おおくのひめみこ
661~701
天武天皇と大田皇女(天智天皇の娘)の間に生まれました。同母の弟に大津皇子がいます。 母の妹が後の持統天皇ですが、母の大田は持統叔母とは対照的な控えめでやさしい家庭的な人でした。ですから大切に育てられ気だてのいい少女に育ったことでしょう。
ところが、七歳の時にその母が伝染病でしょうか、あっけなく亡くなってしまいました。大津は五歳でした。その後は、多分、持統の元で育てられたのでしょう。持統には大津より一歳年上の草壁皇子がいました。大津と草壁は何事においても比較されます。しかもすべてにおいて大津の方が評判がよかったので持統は面白くありません。このままでは次期天皇の座も持っていかれるのではないかという危惧が既に生まれていたのかもしれません。

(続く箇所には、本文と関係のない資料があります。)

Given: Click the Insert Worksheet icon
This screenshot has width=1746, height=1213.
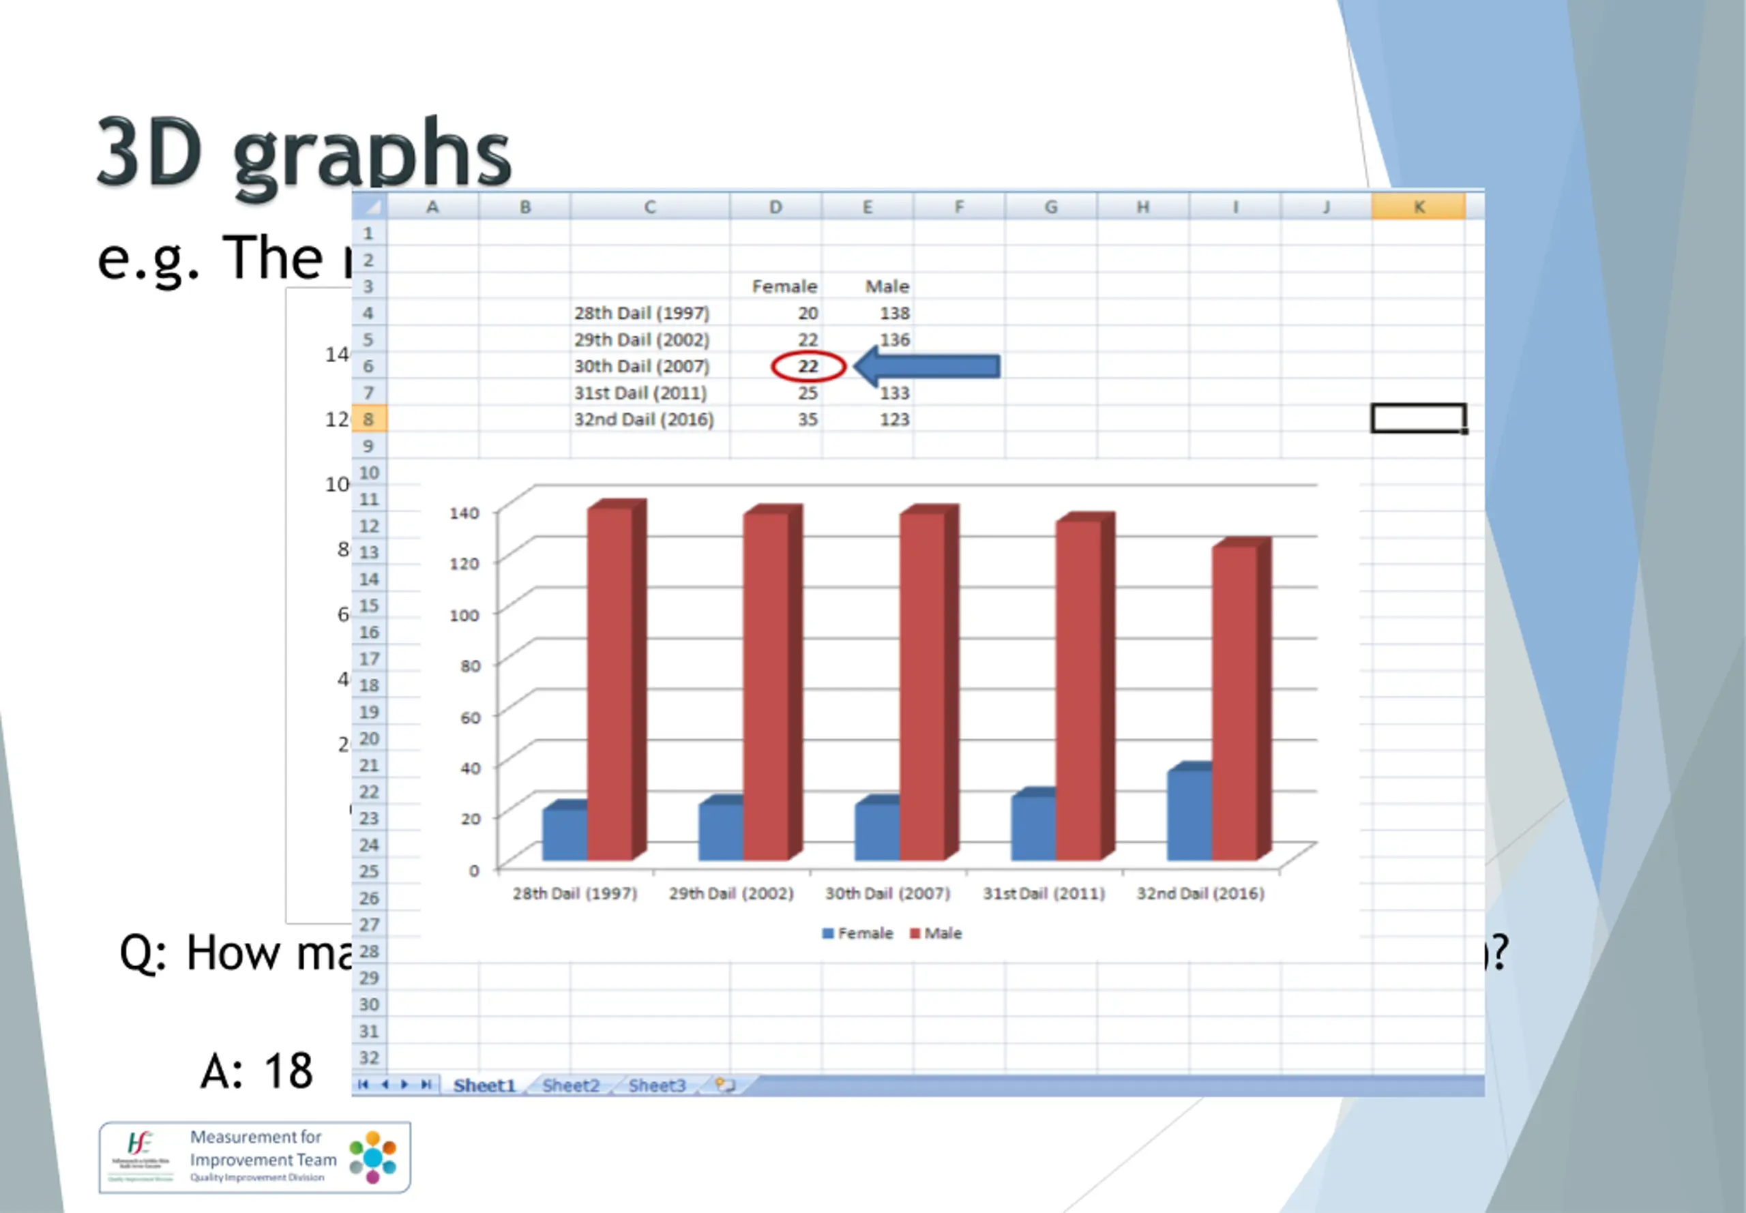Looking at the screenshot, I should point(725,1085).
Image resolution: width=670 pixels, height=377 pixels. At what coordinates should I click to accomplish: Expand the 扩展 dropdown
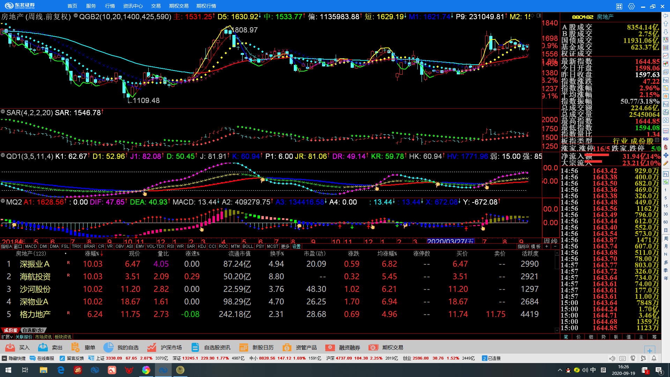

父の天武はこの姉弟を可愛がってはいたのですが細かいところまでは見えません。
そんな環境の中で育ちましたから、大伯と大津は二人で寄り添って生きていたのでしょう。とても、仲の良い姉弟でした。
母を亡くしてから五年後に「壬申の乱」が起こりました。これは、天武と天智の皇位継承をめぐる戦いです。天智亡き後、息子の大友皇子が相手でした。大伯はよく遊んでくれた大友さまやその后の十市さまが敵となったことがよくわかりませんでした。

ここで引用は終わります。